-- YOUR GOAL --
Wherever the word "dimensions" turns up in a line of the entries, copy that line.

==*==

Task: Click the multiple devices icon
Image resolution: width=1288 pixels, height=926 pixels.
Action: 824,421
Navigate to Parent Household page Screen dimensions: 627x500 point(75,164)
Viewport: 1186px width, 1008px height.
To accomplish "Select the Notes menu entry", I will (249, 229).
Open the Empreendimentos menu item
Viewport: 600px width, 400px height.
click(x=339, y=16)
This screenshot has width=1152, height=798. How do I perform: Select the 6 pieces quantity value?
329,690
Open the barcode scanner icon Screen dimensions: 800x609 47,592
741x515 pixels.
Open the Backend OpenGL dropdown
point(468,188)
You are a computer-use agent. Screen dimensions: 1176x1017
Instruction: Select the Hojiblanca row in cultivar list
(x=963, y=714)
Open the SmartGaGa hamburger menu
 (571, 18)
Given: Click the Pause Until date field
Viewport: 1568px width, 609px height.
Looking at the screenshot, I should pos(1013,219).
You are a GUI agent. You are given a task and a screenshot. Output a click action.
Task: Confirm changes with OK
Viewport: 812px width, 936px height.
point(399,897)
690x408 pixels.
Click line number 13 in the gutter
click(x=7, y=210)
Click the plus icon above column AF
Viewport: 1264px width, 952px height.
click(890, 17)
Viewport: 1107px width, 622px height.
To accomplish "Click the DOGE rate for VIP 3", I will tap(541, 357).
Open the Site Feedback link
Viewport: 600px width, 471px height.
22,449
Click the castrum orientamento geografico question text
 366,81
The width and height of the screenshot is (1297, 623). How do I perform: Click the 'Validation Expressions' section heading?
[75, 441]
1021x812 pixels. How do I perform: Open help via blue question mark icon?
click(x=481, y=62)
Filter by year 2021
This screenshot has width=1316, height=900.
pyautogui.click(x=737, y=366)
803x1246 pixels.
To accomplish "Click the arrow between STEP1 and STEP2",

==*==

-- TASK SOLUTION --
Navigate to Parent Household page Screen dimensions: 627x500 point(75,164)
Open the barcode scanner icon Screen dimensions: 800x609 47,592
You are a computer-use agent. Screen dimensions: 1176x1017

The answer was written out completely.